Written Spring 2021
I think you need to sit with your anger for a bit.
I know you’ve seen how anger can destroy whole worlds and you’re scared at how she brews in you, so instead of examining anger you have denied her existence with a false smile and flighty hands.
But I think you need to sit with her.
Sit with her. You won’t move forward until you do.
You can hide for a while. Push her off for a moment. You can walk around the circle, play musical chairs for a song or two. But eventually the music stops and you are tired and you must find a seat.
So sit.
Let anger climb into your lap. She is a personal bugger and demands to be seen up close. Remember what it was like to sit in your mother’s lap, her arms loose and strong around you, your head tucked up underneath her chin? Hold anger like that for a minute.
Now, I think you should tell someone about her.
Find that friend or that partner, that sister or brother, the one who can withstand hurricanes and isn’t frightened by raw edges. Tell them about the anger. How she claws at your shoes, how you’ve picked her up and are in an unsettled moment of truce with her.
You might find in that moment that your anger has a twin flame. That you and anger are not alone in this fight. Or maybe it is still just you and anger, but she is slightly lighter now that you have spoken about her. She’s starting to yield, to shift in your arms as you understand better how to hold her. In holding her, you better understand who she is.
You start to recognize that anger is never just anger. She is heavy, crushing grief. Tiny, sharp fractures to your soul that have gone unchecked and unhealed. She is all the times you saw every red flag but someone else insisted you did not. When you yelled into the nothingness of a crowded room and the deafening silence echoed back, anger covered your fear and abandonment.

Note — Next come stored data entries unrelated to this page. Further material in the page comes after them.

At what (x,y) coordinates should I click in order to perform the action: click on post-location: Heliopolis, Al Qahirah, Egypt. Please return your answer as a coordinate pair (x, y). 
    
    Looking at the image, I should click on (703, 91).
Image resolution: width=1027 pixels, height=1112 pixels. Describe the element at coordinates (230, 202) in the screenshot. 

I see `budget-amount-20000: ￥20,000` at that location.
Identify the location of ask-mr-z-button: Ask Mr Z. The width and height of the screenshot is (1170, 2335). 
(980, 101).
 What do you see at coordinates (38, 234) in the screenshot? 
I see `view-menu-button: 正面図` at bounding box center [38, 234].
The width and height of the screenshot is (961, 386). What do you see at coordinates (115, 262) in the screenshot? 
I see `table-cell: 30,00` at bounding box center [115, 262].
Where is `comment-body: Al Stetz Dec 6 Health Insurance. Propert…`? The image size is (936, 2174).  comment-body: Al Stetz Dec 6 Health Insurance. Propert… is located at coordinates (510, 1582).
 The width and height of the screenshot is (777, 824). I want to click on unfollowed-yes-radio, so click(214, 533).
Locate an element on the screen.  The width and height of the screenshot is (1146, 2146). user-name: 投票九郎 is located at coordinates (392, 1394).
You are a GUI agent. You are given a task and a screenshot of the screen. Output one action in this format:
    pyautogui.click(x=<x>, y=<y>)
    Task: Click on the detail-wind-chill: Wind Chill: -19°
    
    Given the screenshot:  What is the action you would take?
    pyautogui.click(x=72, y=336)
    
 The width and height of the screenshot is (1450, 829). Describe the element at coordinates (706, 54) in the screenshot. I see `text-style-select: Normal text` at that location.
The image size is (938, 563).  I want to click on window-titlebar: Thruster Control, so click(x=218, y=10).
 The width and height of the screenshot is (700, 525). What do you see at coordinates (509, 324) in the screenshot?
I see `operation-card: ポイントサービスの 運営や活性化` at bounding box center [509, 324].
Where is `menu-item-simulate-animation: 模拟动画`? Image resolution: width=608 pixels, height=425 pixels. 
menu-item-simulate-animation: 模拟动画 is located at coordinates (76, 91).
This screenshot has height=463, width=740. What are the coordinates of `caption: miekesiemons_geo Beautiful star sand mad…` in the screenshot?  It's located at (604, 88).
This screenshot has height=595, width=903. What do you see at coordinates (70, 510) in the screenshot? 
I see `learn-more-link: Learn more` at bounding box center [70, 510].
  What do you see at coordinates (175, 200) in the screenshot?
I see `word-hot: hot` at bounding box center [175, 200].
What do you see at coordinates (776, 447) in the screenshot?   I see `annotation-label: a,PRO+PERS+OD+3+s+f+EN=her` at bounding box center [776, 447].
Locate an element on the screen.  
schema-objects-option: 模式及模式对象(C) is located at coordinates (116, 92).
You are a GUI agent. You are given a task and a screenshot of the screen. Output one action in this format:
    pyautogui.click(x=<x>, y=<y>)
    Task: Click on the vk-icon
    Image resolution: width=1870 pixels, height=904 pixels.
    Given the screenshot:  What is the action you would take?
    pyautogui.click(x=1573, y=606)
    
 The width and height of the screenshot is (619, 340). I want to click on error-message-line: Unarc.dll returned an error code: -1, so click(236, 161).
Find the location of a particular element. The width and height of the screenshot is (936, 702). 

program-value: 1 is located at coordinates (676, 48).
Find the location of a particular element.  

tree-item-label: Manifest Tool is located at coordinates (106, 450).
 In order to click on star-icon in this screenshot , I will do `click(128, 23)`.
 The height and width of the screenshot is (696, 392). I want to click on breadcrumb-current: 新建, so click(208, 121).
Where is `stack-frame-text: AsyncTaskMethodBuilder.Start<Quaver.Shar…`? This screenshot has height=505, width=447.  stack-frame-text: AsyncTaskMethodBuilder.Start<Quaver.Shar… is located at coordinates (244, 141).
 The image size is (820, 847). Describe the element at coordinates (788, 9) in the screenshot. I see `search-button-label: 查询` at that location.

She is the bewildering moment when you pulled one string and a knotted mess wound up in your hands. You fumbled for hours trying to separate each one, to put them in their proper place, but each one that was freed revealed another three that were tangled.
Now that you’ve sat with anger for a bit, gotten to know her quirks and nuances a little better, maybe it’s time to set her down. No one said you had to sit with her forever, but plenty told you not to acknowledge her at all. With acknowledgement comes an understanding, and anger is ready to be out of your arms and by your side now. Close, fingers touching, but set down.
I think you should do something about her now.
There are certain things a girl is admonished to do, and showing her anger makes the top ten. She’s a bitch or a jezebel (pick your cultural poison), too coarse and unbecoming, a shame to her people. Be softer, more pliable. Be putty, be clay.
Clay is good and holy in the hands of its Maker, but even the Potter flipped tables sometimes.
Before, when you hadn’t sat with anger, when you hadn’t talked about her, acknowledged her, anger was an unruly, unholy mess. You were at her whim. Disheveled and heartbroken as you tried to stanch the pain of her without looking her in the eye. You couldn’t move forward because she was a brick wall and you the Wile E. Coyote, forever crashing and never learning.
But now, you have an agreement. Now you know each other. And you see anger for all that she is. She’s not pushing you around anymore, but you also don’t have to carry her. She was a brick wall before, but up close you see tiny sprouts of green life pushing through her cracks. She yields her strength to give you a gift.
You did the sitting. You did the talking. You understand something about the world now that you didn’t before.
Now it’s time to take the gift and move.